On Fri, Dec 05, 2025 at 11:00:18AM +0530, Shrikanth Hegde wrote: > > > On 12/4/25 6:58 PM, Ilya Leoshkevich wrote: > > On Wed, 2025-11-19 at 18:14 +0530, Shrikanth Hegde wrote: ... > > Others have already commented on the naming, and I would agree that > > "paravirt" is really misleading. I cannot say that the previous "cpu- > > avoid" one was perfect, but it was much better. It was my suggestion to switch names. cpu-avoid is definitely a no-go. Because it doesn't explain anything and only confuses. I suggested 'paravirt' (notice - only suggested) because the patch series is mainly discussing paravirtualized VMs. But now I'm not even sure that the idea of the series is: 1. Applicable only to paravirtualized VMs; and 2. Preemption and rescheduling throttling requires another in-kernel concept other than nohs, isolcpus, cgroups and similar. Shrikanth, can you please clarify the scope of the new feature? Would it be useful for non-paravirtualized VMs, for example? Any other task-cpu bonding problems? On previous rounds you tried to implement the same with cgroups, as far as I understood. Can you discuss that? What exactly can't be done with the existing kernel APIs? Thanks, Yury > > [1] https://github.com/iii-i/linux/commits/iii/poc/cpu-avoid/v3/ > > Will look into it. one thing to to be careful are CPU numbers.

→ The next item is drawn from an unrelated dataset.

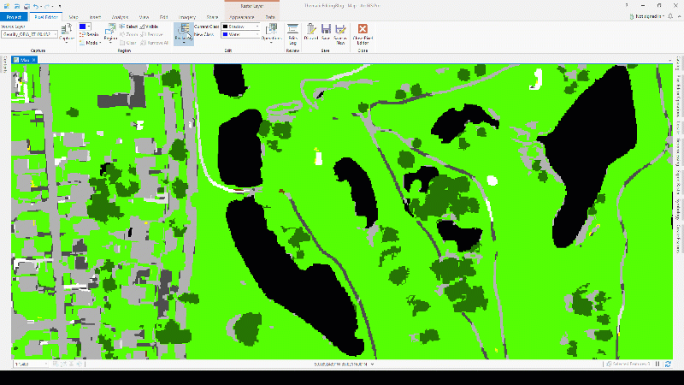
Task: Expand the Source Layer dropdown
Action: coord(29,34)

Hi, Sorry for delay in response. Just landed yesterday from LPC.
>>> Others have already commented on the naming, and I would agree that
>>> "paravirt" is really misleading. I cannot say that the previous "cpu-
>>> avoid" one was perfect, but it was much better.
>
> It was my suggestion to switch names. cpu-avoid is definitely a
> no-go. Because it doesn't explain anything and only confuses.
>
> I suggested 'paravirt' (notice - only suggested) because the patch
> series is mainly discussing paravirtualized VMs. But now I'm not even
> sure that the idea of the series is:
>
> 1. Applicable only to paravirtualized VMs; and
> 2. Preemption and rescheduling throttling requires another in-kernel
> concept other than nohs, isolcpus, cgroups and similar.
>
> Shrikanth, can you please clarify the scope of the new feature? Would
> it be useful for non-paravirtualized VMs, for example? Any other
> task-cpu bonding problems?
Current scope of the feature in virtulaized environment where the idea is
to do co-operative folding in each VM based on hint(either HW hint or steal time).

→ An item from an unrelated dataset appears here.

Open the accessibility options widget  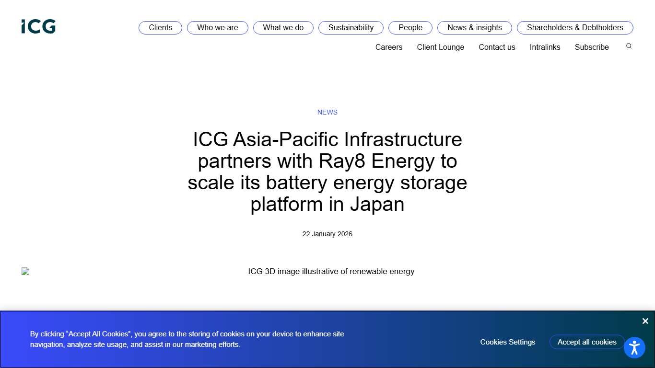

If you see from macro level, this is framework which allows one to avoid some vCPUs(In
Guest) to achieve better throughput or latency. So one could come up with more usecases
even in non-paravirtualized VMs. For example, one crazy idea such as avoid using SMT siblings
when the system utilization is low to achieve higher ipc(instruction per cycle) value.
>
> On previous rounds you tried to implement the same with cgroups, as
> far as I understood. Can you discuss that? What exactly can't be done
> with the existing kernel APIs?
>
> Thanks,
> Yury
>
We discussed this in Sched-MC this year.
https://youtu.be/zf-MBoUIz1Q?t=8581
Currently explored options.
1. CPU Hotplug - slow. Some efforts underway to speed it up.
2. Creating isolated cpusets - Faster. still involves sched domain rebuilds.
The reason why they both won't work is that they break user affinities in the guest.
i.e guest can do "taskset -c <some_vcpus> <workload>, when the
last vCPU goes offline(guest vCPU hotplug) in that list of vCPUs
the affinity mask is reset and workload can run on online vCPUs and it
doesn't set back to earlier value. That is okay for hotlug or isolated cpusets
since it is driven by user in the guest. So user is aware of it.
Whereas here, the change is driven by the system than user in the guest.
So it cannot break user-space affinities.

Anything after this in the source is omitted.